Home > Movies, Reviews (Movies) > Butch Cassidy & the Sundance Kid (Hill, 1969)

Butch Cassidy & the Sundance Kid (Hill, 1969)

I am compelled to rant for a moment. Anyone familiar with the “Reviews” system in the Rotten Tomatoes Community knows about the little sidebar that shows up when you write. It shows the three most recent user reviews for that particular picture. At this moment, I’d like to share the kind of unfortunate crap that people think about movies:

“Watch it, that is all.” “Probably the first of the westerns with slapstick humor” “One of the best Westerns ever made, Paul Newman and Robert Redford make one of the best pairings in cinema history.”

…what?

I honestly want to see a list of the pictures these people have seen that they would consider “Western.” Butch is about as much of a Western as No Country. It’s an homage from a much different time. Butch is what happens if you take a bunch of cocky youths out of their VW Rabbit, give them a joint, make them watch The Tin Star, and then hand them a camera.

Indeed, this is precisely what makes Butch such an enduring picture. It preserves both a tested cinematic format and the edginess of 1969. But is it deserving of the label “one of the best Westerns ever made”? No way. It is a shameless carbon-copy of Bonnie & Clyde. The second half of the film is remarkably slow. And, those who have seen it will understand, it is too damn pretty.

I will agree that Newman and Redford make an endearing couple. Redford’s passion for cinema is tangible and Newman follows his impossibly charming lead. But there’s something else. I never pick up on cinematic homoeroticism. But here? Even Little Ms. Robinson can’t calm them down.

Those who point to Days of Heaven as some kind of cinematographic landmark need to take another look at Butch. The picture-taking is so under-appreciated. Perhaps it is so because it is remarkably out of place. The camera is outrageously active. It plays around with weird and aimless focus lengths, puzzling apertures, and every zoom opportunity in sight. It doesn’t fit. But that doesn’t change the fact that some of the darkest, most dazzling photography of the second half of the century lies dormant in this picture.

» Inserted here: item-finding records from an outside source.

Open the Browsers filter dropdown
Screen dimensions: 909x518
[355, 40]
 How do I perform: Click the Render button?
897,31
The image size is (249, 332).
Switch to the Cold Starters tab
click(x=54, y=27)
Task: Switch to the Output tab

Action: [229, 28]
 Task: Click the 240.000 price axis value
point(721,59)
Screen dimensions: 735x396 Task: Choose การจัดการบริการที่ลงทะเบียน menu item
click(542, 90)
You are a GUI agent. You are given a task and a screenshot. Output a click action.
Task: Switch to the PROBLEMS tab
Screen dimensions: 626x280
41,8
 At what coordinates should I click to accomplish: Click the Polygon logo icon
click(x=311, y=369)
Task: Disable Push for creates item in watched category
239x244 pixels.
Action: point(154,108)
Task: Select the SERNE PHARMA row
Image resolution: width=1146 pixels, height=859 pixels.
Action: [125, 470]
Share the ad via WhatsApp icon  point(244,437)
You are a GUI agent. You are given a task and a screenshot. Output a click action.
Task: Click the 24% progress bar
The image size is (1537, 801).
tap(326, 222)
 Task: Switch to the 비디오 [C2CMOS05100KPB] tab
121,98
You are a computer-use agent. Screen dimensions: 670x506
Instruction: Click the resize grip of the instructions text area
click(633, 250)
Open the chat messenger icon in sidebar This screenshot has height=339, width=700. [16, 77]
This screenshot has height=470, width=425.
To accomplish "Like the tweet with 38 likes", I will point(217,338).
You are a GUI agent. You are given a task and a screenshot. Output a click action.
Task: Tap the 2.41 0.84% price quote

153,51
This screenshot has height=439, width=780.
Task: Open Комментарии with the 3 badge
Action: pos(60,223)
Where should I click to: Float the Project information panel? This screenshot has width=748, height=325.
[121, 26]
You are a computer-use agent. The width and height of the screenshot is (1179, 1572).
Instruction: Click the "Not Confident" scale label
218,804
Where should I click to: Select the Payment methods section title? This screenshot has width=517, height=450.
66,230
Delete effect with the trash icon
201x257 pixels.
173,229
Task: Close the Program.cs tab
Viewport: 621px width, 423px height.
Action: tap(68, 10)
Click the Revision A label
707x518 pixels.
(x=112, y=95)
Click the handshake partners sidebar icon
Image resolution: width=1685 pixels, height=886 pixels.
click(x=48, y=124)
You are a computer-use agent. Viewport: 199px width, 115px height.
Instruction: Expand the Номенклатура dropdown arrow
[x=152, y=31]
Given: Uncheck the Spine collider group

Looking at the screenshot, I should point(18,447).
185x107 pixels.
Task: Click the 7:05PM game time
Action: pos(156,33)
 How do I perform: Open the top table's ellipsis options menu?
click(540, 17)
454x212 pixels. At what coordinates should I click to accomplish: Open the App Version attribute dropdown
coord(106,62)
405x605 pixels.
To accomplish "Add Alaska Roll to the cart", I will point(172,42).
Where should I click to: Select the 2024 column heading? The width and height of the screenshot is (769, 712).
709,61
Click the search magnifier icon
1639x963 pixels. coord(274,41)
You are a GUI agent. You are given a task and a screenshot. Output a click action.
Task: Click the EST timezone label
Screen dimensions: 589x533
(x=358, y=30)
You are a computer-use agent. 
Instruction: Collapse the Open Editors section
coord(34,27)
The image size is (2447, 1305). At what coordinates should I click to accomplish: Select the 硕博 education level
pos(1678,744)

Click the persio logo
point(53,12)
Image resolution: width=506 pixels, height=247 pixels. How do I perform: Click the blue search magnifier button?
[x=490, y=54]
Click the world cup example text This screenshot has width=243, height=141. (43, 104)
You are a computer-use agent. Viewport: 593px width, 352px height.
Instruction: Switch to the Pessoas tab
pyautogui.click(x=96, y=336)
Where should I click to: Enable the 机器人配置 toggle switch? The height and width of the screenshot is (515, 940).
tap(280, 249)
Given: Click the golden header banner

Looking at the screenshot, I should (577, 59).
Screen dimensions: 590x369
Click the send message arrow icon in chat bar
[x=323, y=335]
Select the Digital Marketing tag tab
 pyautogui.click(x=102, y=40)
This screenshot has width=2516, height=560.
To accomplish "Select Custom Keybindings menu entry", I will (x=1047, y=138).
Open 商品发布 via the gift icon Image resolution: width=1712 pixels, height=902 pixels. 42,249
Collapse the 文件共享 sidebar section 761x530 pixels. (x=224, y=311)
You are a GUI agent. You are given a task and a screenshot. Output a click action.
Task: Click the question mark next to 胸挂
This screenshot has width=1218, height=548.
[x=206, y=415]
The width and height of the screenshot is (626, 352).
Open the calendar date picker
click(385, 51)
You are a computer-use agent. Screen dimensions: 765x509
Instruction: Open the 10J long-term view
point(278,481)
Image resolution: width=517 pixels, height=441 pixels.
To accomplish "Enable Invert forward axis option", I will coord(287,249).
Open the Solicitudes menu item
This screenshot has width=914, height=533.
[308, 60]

None of my evaluation changes the fact that I watched this movie with my father. I remember him recommending it to me years ago and we finally looked at it last night. He saw it in on the big screen when it came out in ’69 and there is no substitute for the joy a movie lover can feel when he or she enjoys their favorite hobby with someone so close and who shares the real connection we seek.